Few female filmmakers have left a bigger mark on cinema than Kathryn Bigelow. A painter turned director, Bigelow was the first woman to win the Academy Award for Best Director, and has made landmark films such as “The Hurt Locker” and “Zero Dark Thirty.” Over the last thirty years, Bigelow has made several impressive films, and has established herself as a serious cinematic talent.
In her early years, Bigelow worked in the visual arts before moving to film relatively later in life. She enrolled at Columbia University, where she studied film criticism. Upon earning her MFA, she began her work as a filmmaker.
After making some shorts, she co-directed “The Loveless” with Monty Montgomery. Starring Willem Dafoe as a biker, the film earned positive reviews but was far from a hit.
Her next film, “Near Dark”, was a horror-western with vampires. Though not a commercial success, the film opened to positive reviews and has gained a cult following. Bigelow’s visual sense is cited as “Near Dark’s” main strength, and she was given a Saturn Award nomination for her work on the film.
From there, Bigelow moved on to making music videos, before directing the action films “Blue Steel,” “Point Break,” and “Strange Days.” All three were successful, especially the latter two. These mainstream, Hollywood pictures established Bigelow as a talent that could tackle both intellectual, artistic material, and popcorn, action fare.
The two films to follow, “The Weight of Water” and “K-19: The Widowmaker” were noticeably less successful. Still, her talent as a filmmaker was undeniable in every outing.
After, “K-19” was released in 2002, it would take the director seven years to make another feature; but the film that would come of those seven years is a certified masterwork.

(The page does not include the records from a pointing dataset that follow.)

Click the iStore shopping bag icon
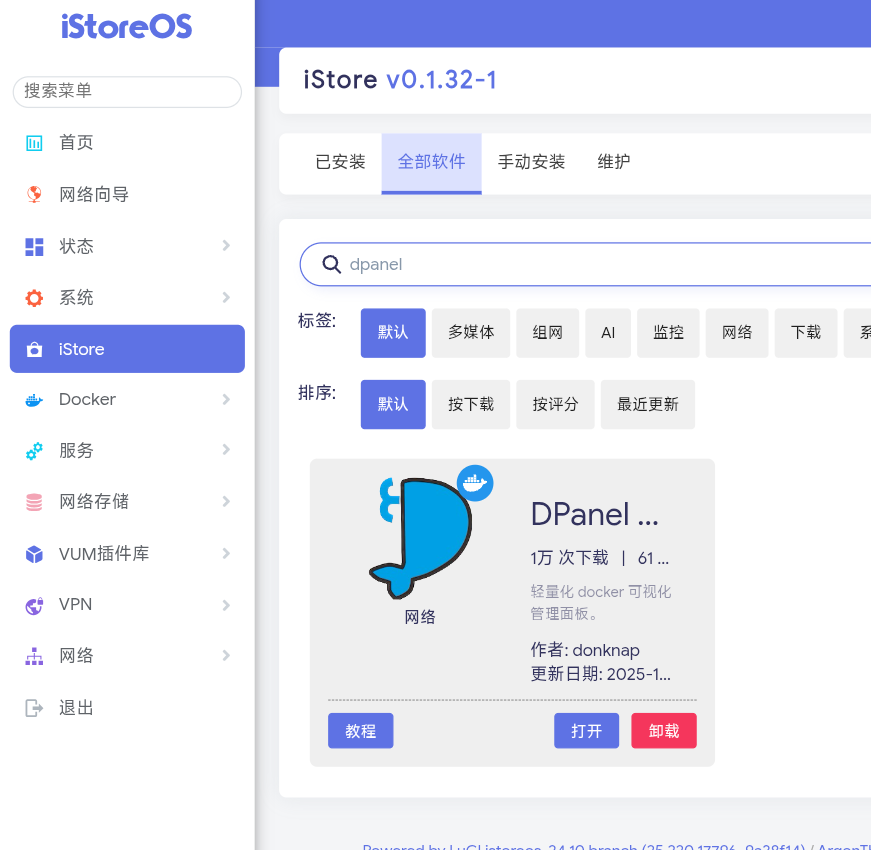Screen dimensions: 871x850 click(x=34, y=349)
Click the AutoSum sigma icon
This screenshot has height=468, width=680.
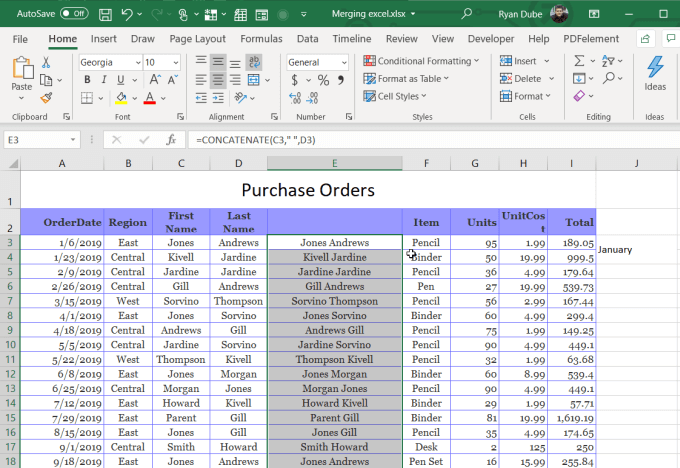point(579,62)
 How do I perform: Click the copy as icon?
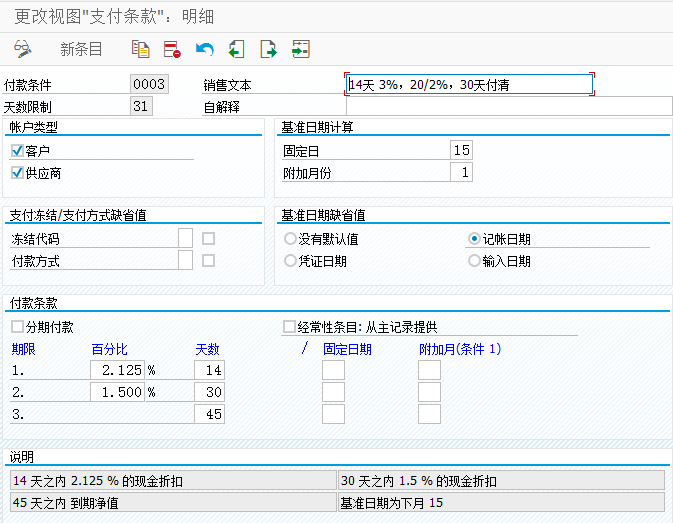[x=140, y=49]
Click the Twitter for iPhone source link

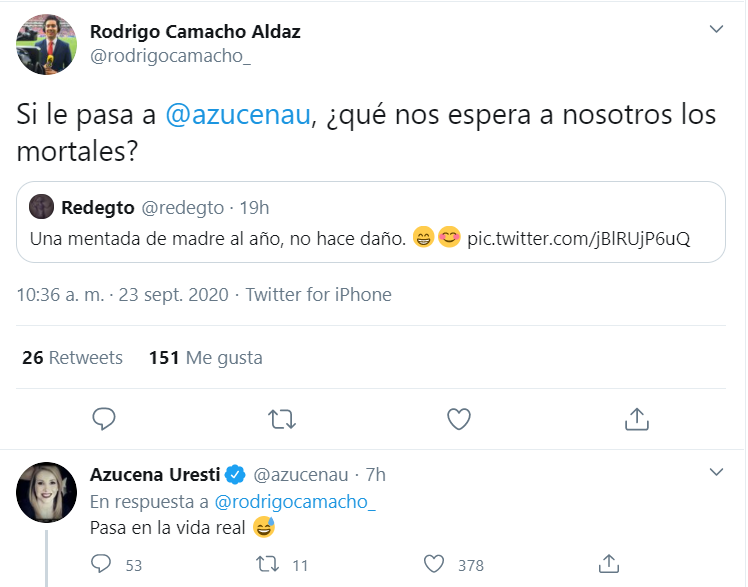318,295
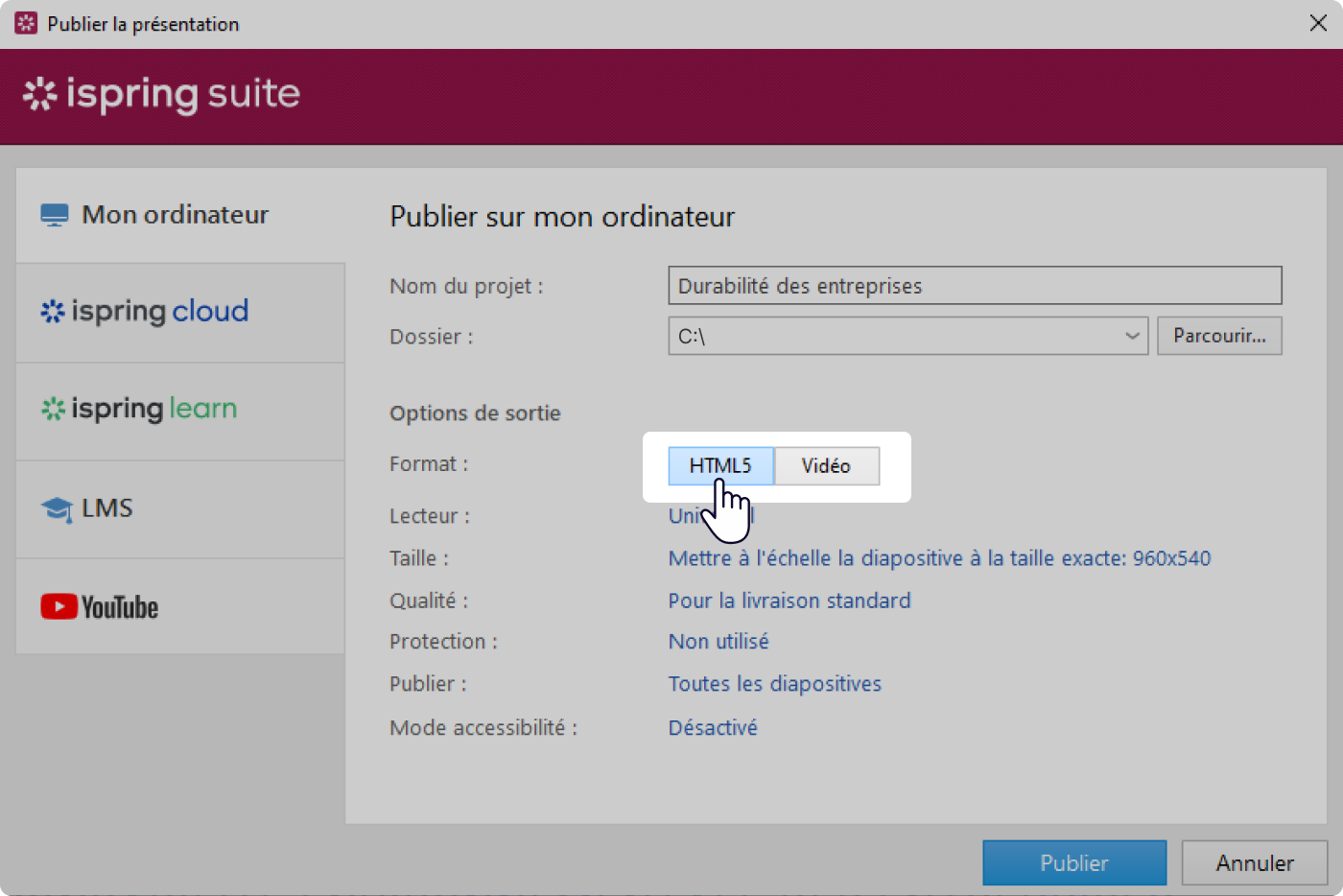The width and height of the screenshot is (1343, 896).
Task: Expand the Dossier folder dropdown
Action: 1132,337
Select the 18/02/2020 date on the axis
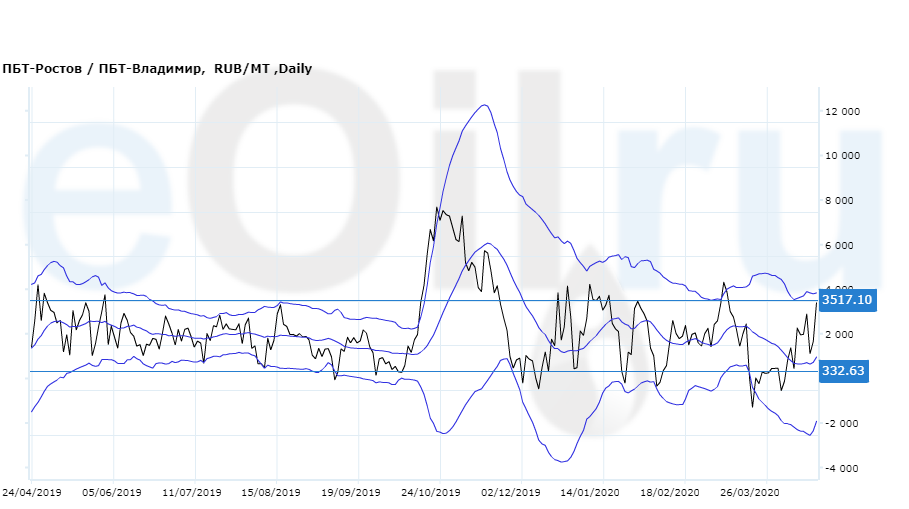The image size is (909, 509). click(x=670, y=493)
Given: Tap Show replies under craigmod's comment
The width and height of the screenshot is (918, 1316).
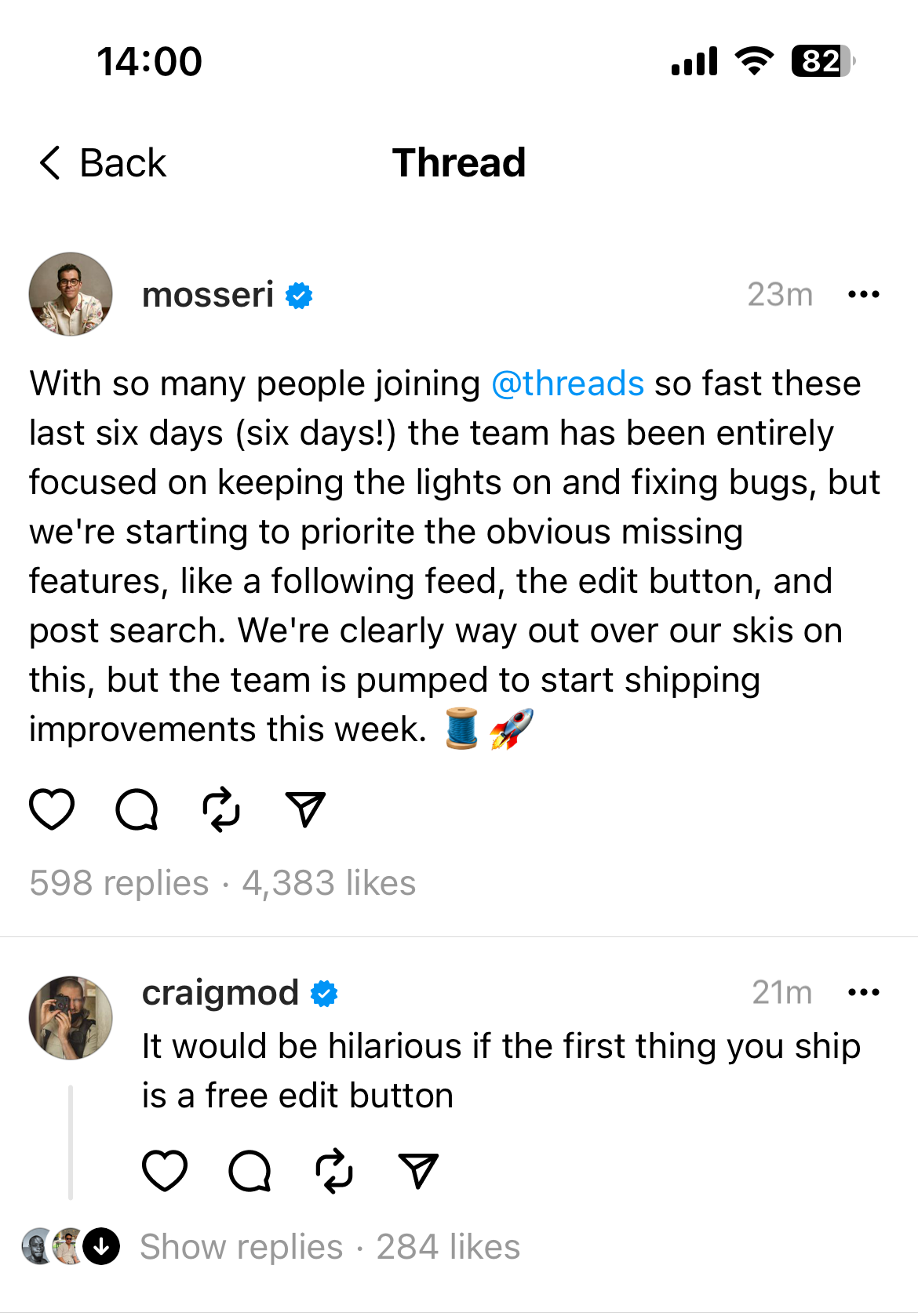Looking at the screenshot, I should click(242, 1247).
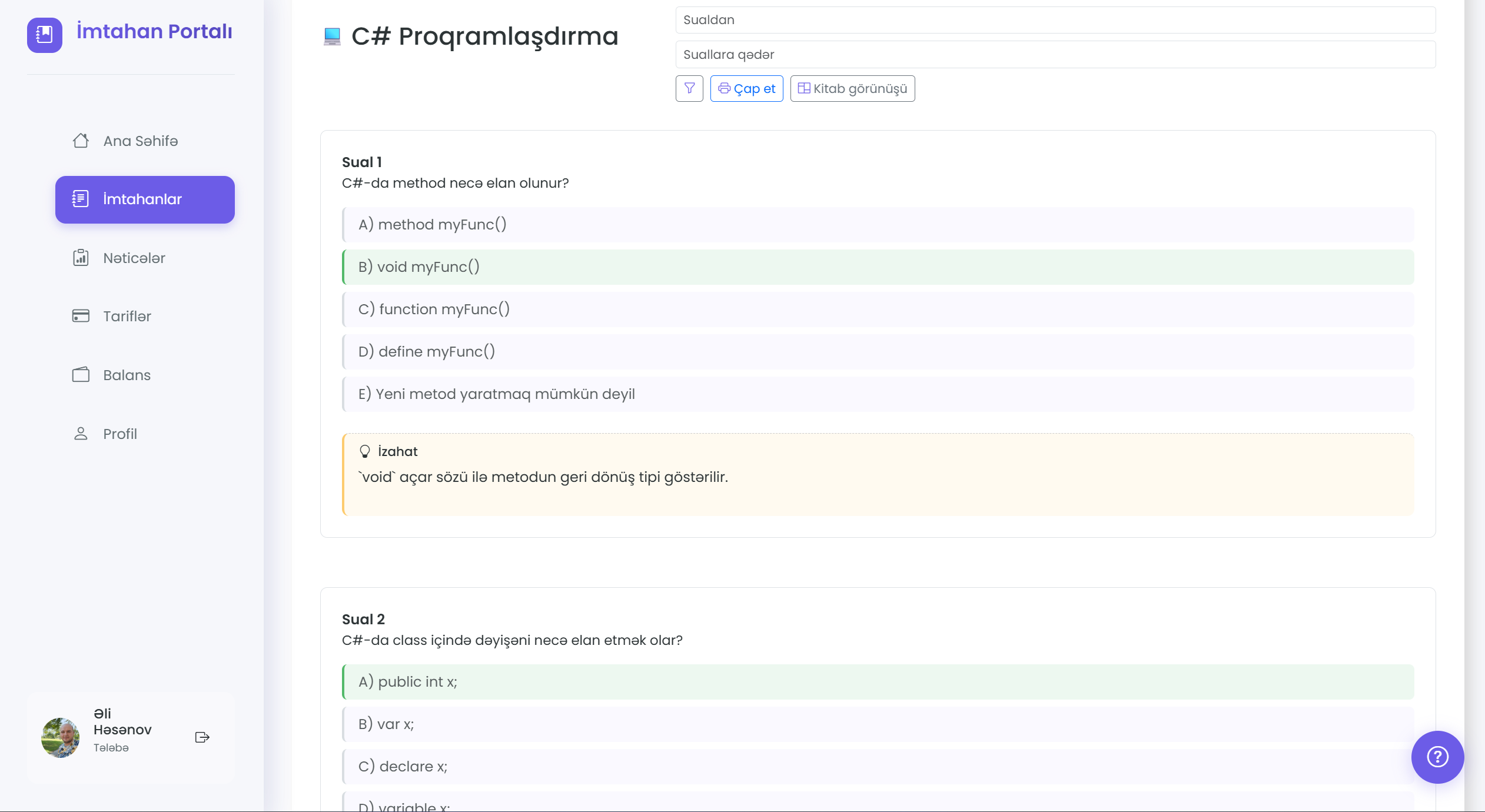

When “The Hurt Locker” was released in 2009, it sent waves through the film community. It was, without a doubt, the best war movie to be released in years and certainly the best about the conflict in Iraq. Critics and audiences alike were enthusiastic in their response, and the film ended up being a major success. “The Hurt Locker” would go on to win six Academy Awards, including Best Picture, Best Director, and Best Original Screenplay.
Riding high on success, Bigelow then dove in to what would be her most ambitious and controversial project. “Zero Dark Thirty” attempted to tell the story of the hunt for Osama Bin Laden, through the eyes of the woman in charge of the investigation. It is an expansive and sprawling spy epic, featuring incredible action sequences and expert story telling.
The film received criticism for its depiction of torture, but ultimately it was a success. It garnered decent box-office, good reviews, and managed to pick up an Academy Award for Best Sound Editing.
Bigelow’s next project is yet to be announced, but judging by her last two films, we can expect a politically-charged, expertly constructed war film.